Cold Fusion, May Ye Rest in Peace
By Steven B. Krivit
June 5, 2011
[This article is Copyleft 2011 New Energy Times. Permission is granted to reproduce this article as long as the article, this notice and the publication information are included in their entirety and no changes are made to this article.]
Judging by some recent reader comments, another reminder about the distinction* between “cold fusion” and “low-energy nuclear reactions” is in order.
“Cold fusion” was a metaphor for a utopian dream: clean, inexpensive, universally available, virtually unlimited energy from water. The concept of “cold fusion” inspired hope for a greener planet, local energy production, freedom from the shackles of the petrocracy and, among other benevolent ideals, world peace. My first book, The Rebirth of Cold Fusion: Real Science, Real Hope, Real Energy, espoused this perspective.
For many years, proponents claimed “cold fusion” as a nuclear process that emulated thermonuclear fusion at room temperature. LENR is nuclear, but it looks nothing like fusion.
On the other hand, the term low-energy nuclear reactions has been around almost as long as the term “cold fusion.” LENR, however, affirms the reality of a possibly as-yet-unexplained set of nuclear phenomena at room temperature, but it does not presume or assert a fusion mechanism.
The hope and the promise of the rebirth of “cold fusion” do not change with the abandonment of the theoretical speculation of “cold fusion.” The reasons for the hope and inspiration remain: They are sustained by the recognition of a viable non-fusion theory and a large collection of experimental data which include light hydrogen experiments. Not even cold fusion proponents propose that light-hydrogen nuclei fuse with each other at room temperature.
A few stubborn “cold fusion” theorists, like Scott Chubb, who recently died, have hung on to fantasies of finite probabilities for the existence of evidence to support their theories of “cold fusion.” Chubb’s last words to me about our ideological disagreement revolved around the absence of experimental evidence for the theory of “cold fusion.” This followed my revelation of the data manipulation and fabrication by electrochemist Michael McKubre.
“The verdict is still out about the 24 MeV reaction,” Chubb wrote. “To say otherwise ignores the error bars, the results, etc. This is not fantasy. I appreciate your candor about this, but until more experiments are done, to say otherwise is also a fantasy.”
Many years ago, when I knew very little about nuclear physics, Chubb easily convinced me to accept the theory of “cold fusion.” But as I began to learn more, our perspectives diverged. Till the day he died, Chubb never wavered in his conviction.
Perhaps someday, Chubb’s belief that LENR involves fusion as its dominant reaction process will be experimentally validated. But 22 years have passed, and the growing body of evidence has consistently invalidated the “cold fusion” theory and instead confirmed weak interactions.

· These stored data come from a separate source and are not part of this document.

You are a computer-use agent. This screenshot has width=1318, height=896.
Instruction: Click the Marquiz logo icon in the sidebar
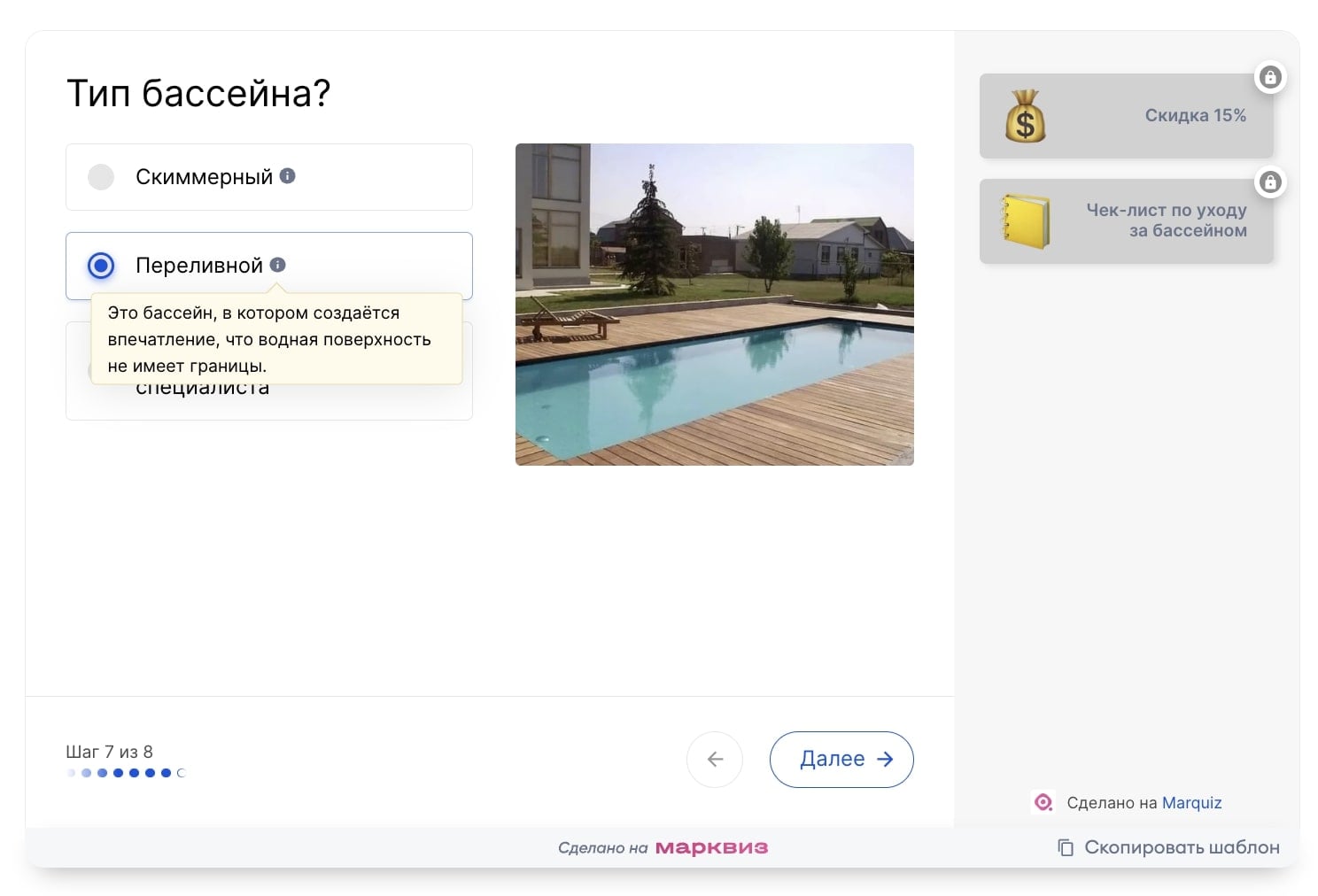coord(1043,802)
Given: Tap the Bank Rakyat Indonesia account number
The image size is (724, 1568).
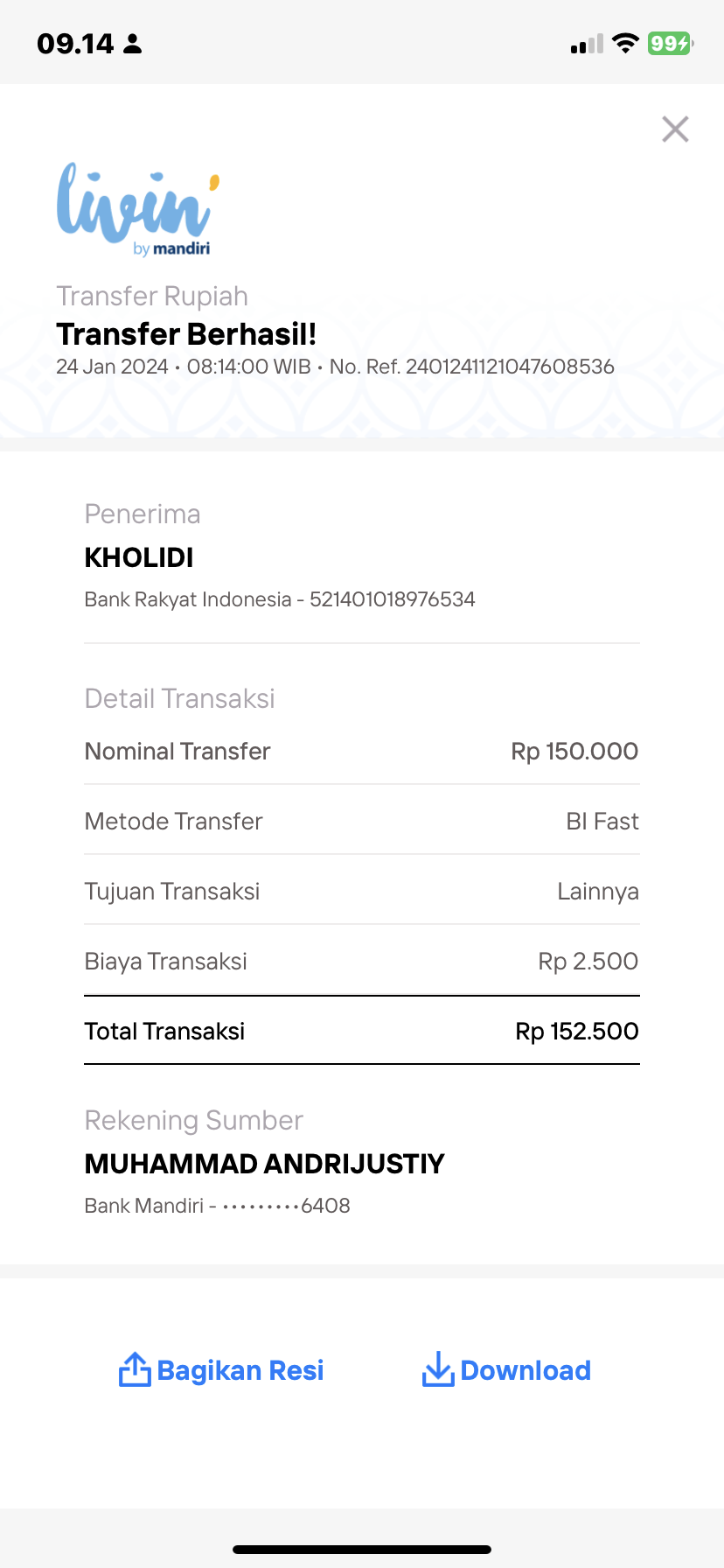Looking at the screenshot, I should point(393,599).
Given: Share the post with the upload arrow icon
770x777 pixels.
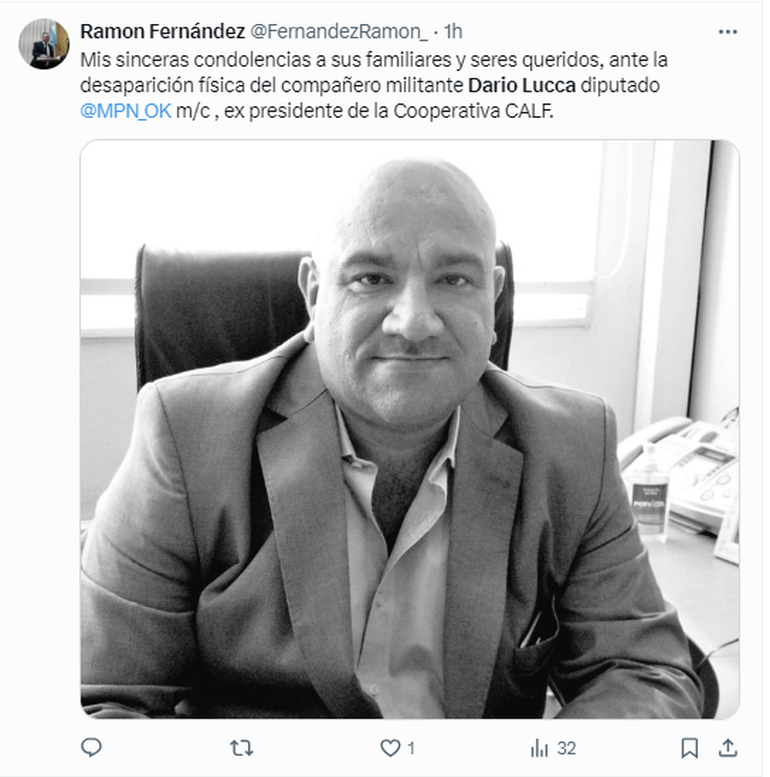Looking at the screenshot, I should point(728,748).
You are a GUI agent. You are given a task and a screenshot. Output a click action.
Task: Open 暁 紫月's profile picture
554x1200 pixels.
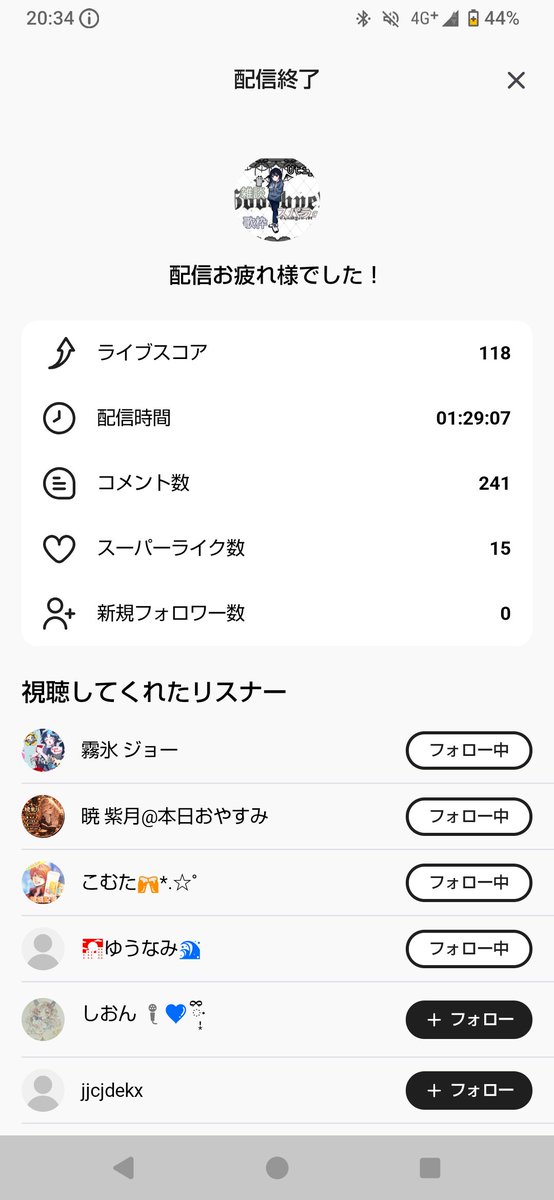[43, 816]
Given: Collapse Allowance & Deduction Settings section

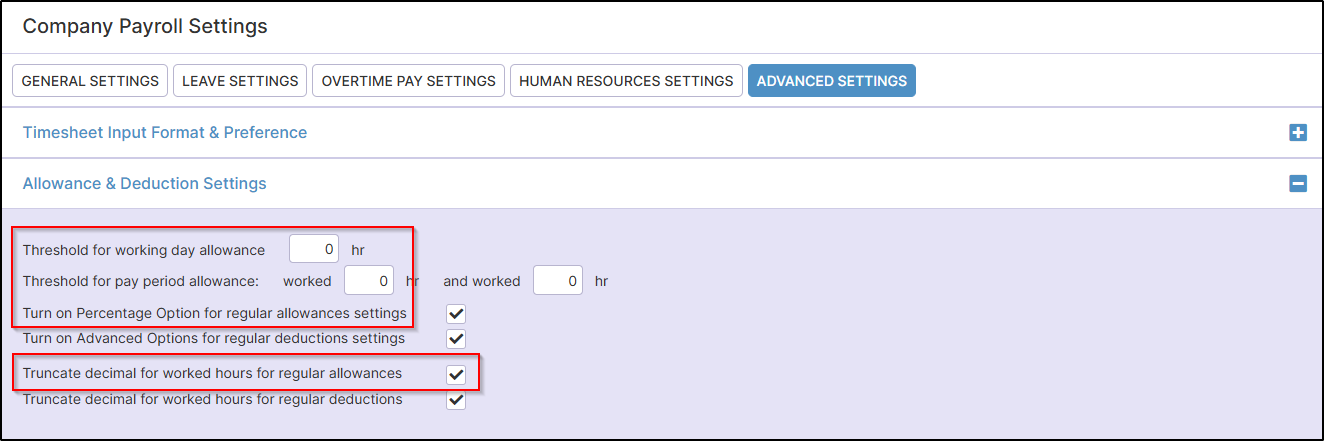Looking at the screenshot, I should coord(145,184).
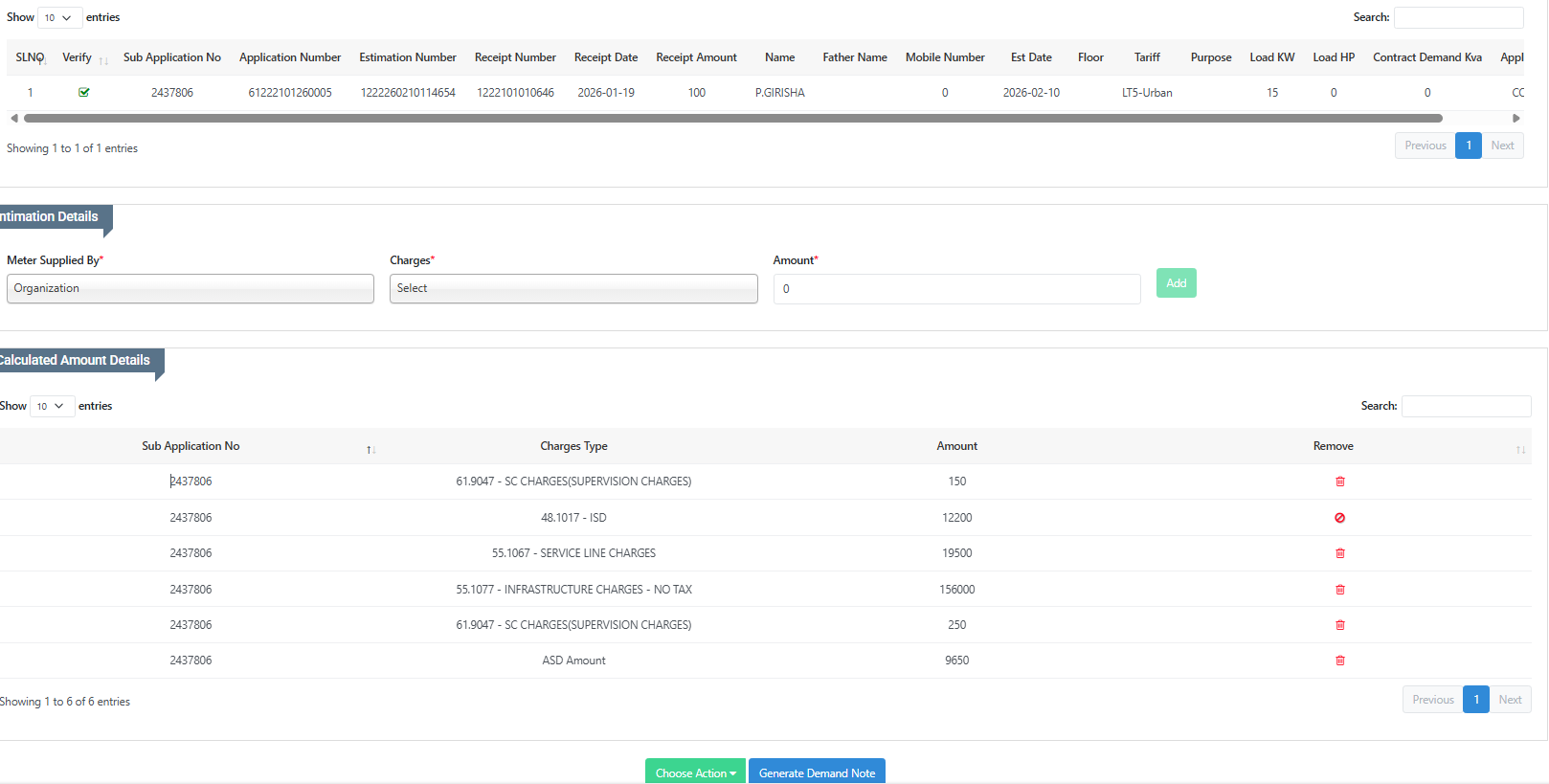Sort by Sub Application No column arrows

coord(370,449)
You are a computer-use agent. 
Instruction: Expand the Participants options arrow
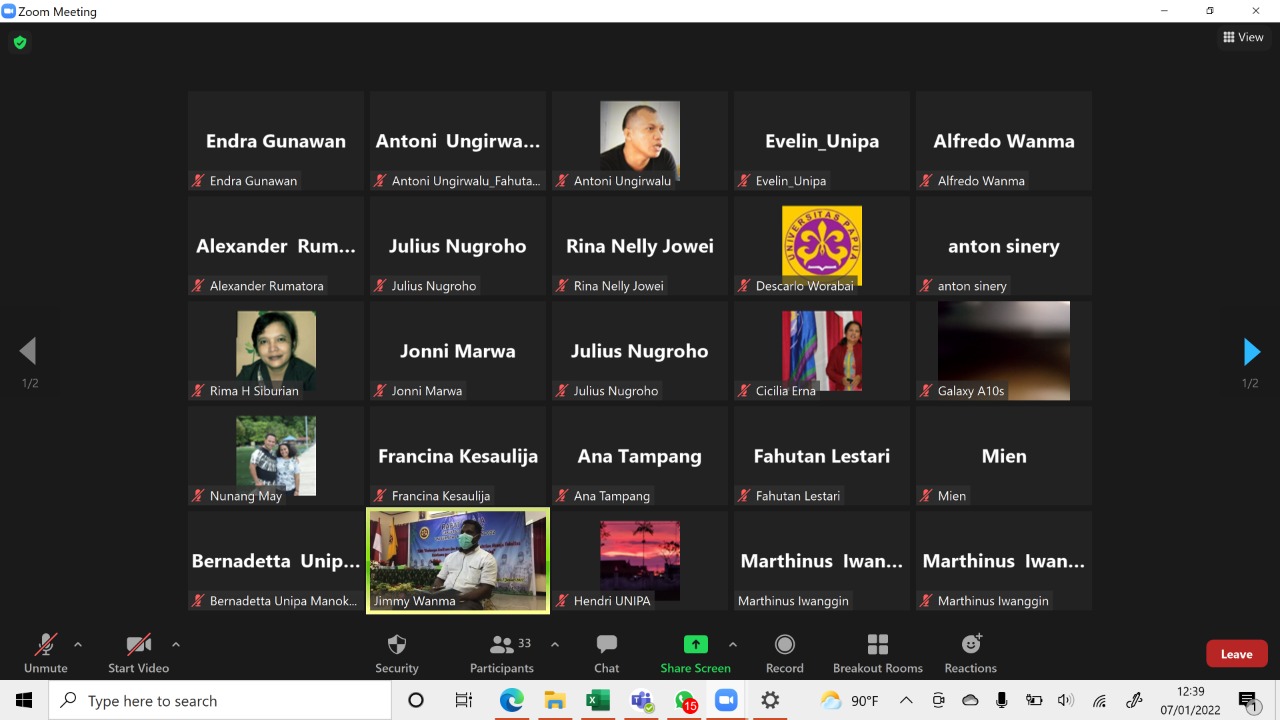[555, 645]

Since 2006, when Allan Widom and Lewis Larsen published their weak-interaction-based LENR theory, the attempts by cold fusion believers, including Nobel prize-winner Brian Josephson, to try to change both the meaning and definition of nuclear fusion have been evident.
I first presented my thesis, that LENR does not support the theory of “cold fusion,” at the 2008 American Chemical Society meeting. It has been unchallenged for three years.
I repeat here the closing paragraph from my January 31, 2011, editorial in Issue 36: “Leaving cold fusion in the past does not mean forgoing the dream of a new source of clean nuclear energy. It does not mean letting go of the hope of energy from abundantly available sources. It does not mean forgoing a vast new field of possibilities in science and technology. But it does mean moving on.”
* Recommended Reading: Distinction Between LENR and “Cold Fusion”
“On the Reality of LENR and the Mythology of Cold Fusion”
New Energy Times, March 10, 2010
“On the Reality of LENR and the Mythology of Cold Fusion” (Video)
New Energy Times, March 10, 2010
“On the Reality of LENR and the Mythology of Cold Fusion” (PDF)
New Energy Times, March 10, 2010
“Cold Fusion is Neither”
New Energy Times #35, July 30, 2010
“Cold Fusion Versus LENR: Competing Ideologies”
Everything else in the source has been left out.